Mediacheck

Who Will Control Our Digital Soul?

Internet battle lines are drawn in Canada. Here's what's at stake.

By Steve Anderson, 15 Jan 2009, TheTyee.ca

Throttling the Internet (net neutrality)

Big firms 'throttling' small independents

The great value of the open Internet is that it allows us to envision and, in fact, produce a more democratic media system.

But the open Internet is under threat by the very companies that bring it into our homes and workplaces, Internet Service Providers (ISPs). These big telecommunication companies want to become the gatekeepers of the Internet, charging hefty fees to reach large audiences, as they do with other mediums.

Big telecom companies are trying to do away with the governing guidelines of the Internet called "net neutrality" (or "common carriage"). Net neutrality requires that Internet service providers not discriminate -- including speeding up or slowing down web content -- based on its source, ownership or destination. Net neutrality protects our ability to direct our own online activities, and also maintains a level playing field for online innovation and social change.

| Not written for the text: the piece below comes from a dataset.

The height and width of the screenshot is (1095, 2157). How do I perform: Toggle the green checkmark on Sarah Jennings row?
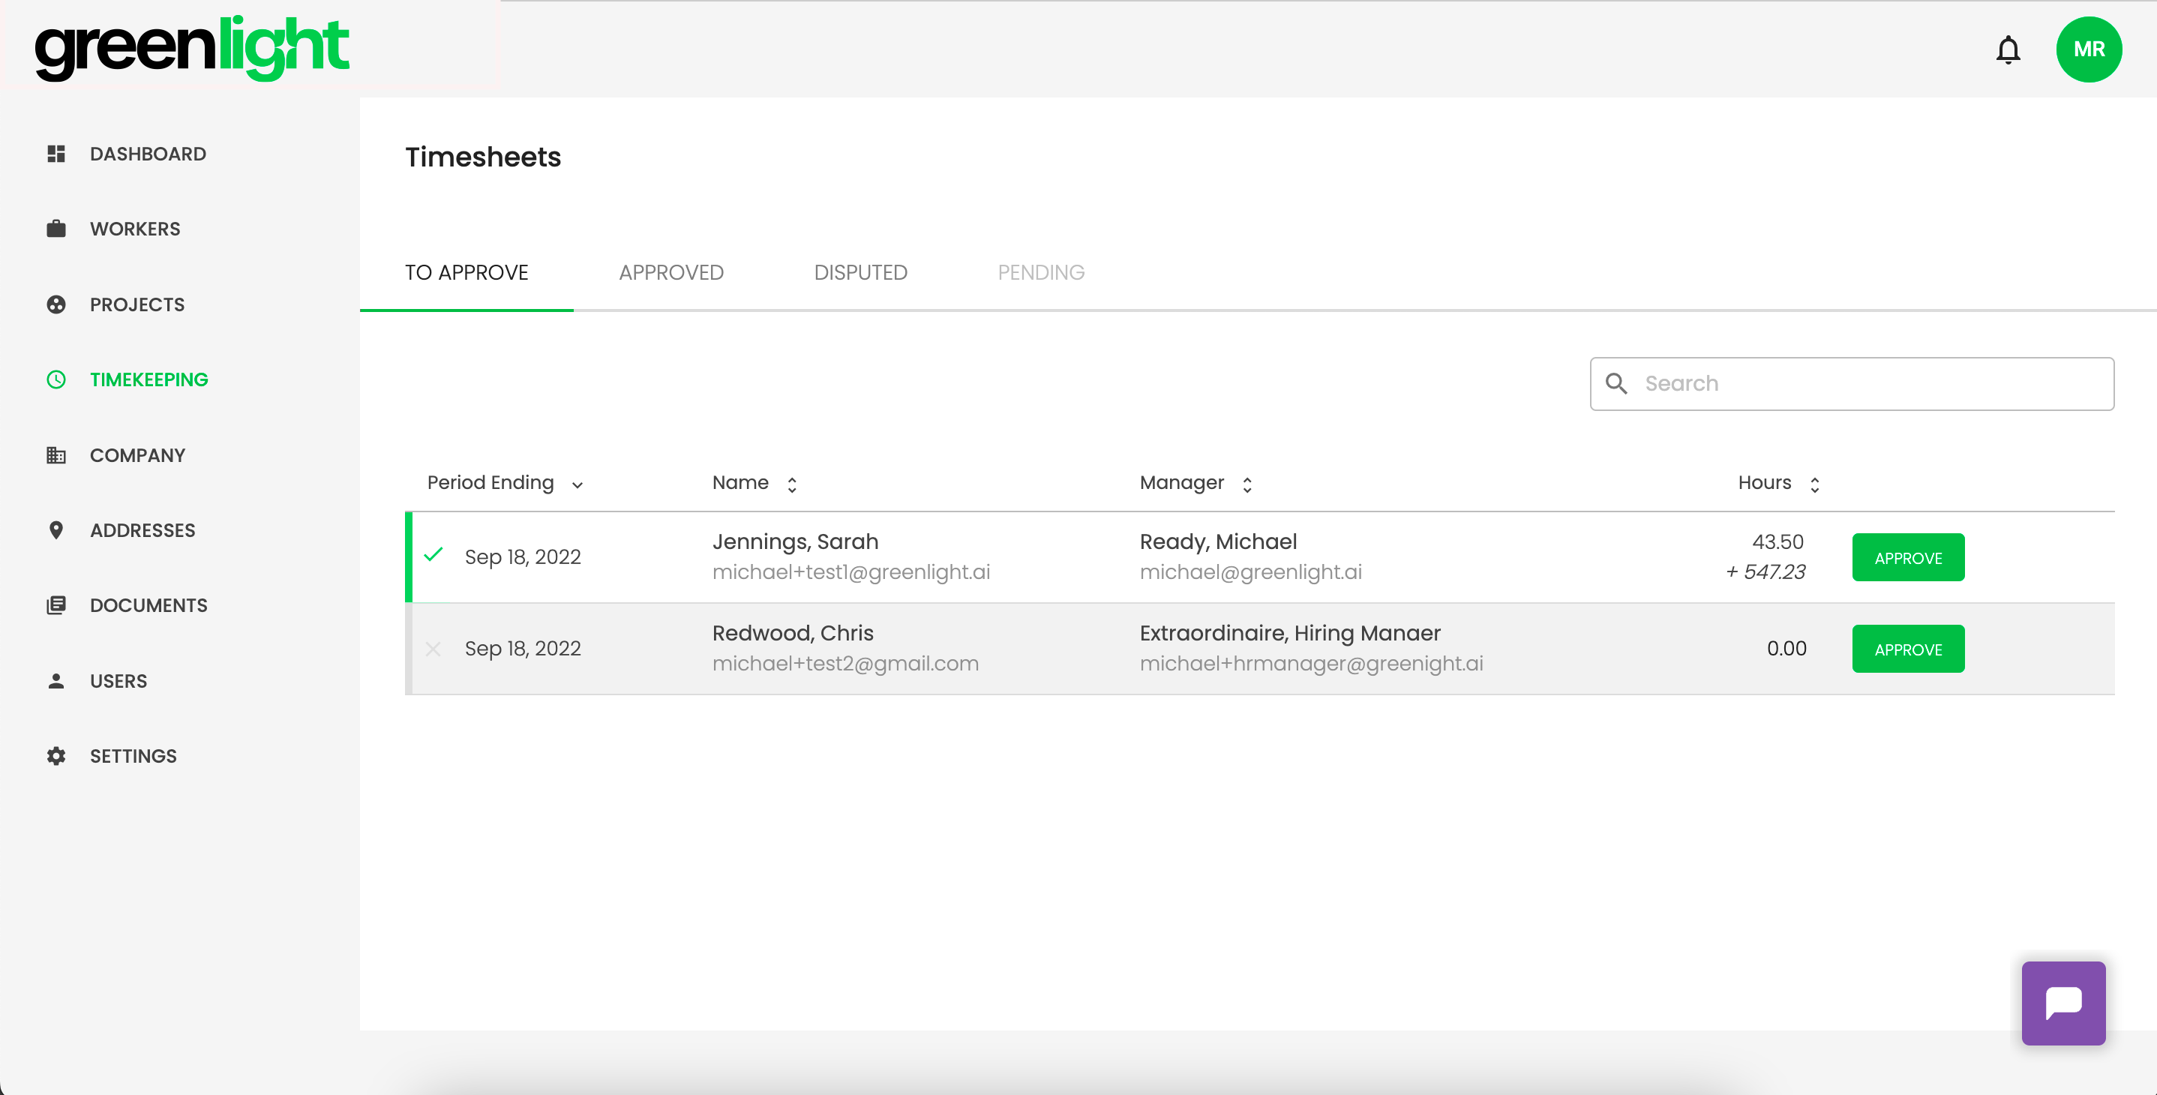click(x=433, y=555)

The activity of limiting or slowing access to specific content and services is referred to as "traffic shaping" or "throttling," and it fundamentally changes how the Internet works. According to Michael Geist, the Canada Research Chair in Internet and E-commerce Law, ISPs already have a "history of blocking access to contentious content (Telus), limiting bandwidth for alternative content delivery channels (Rogers), and raising the prospect of levying fees for priority content delivery (Bell)."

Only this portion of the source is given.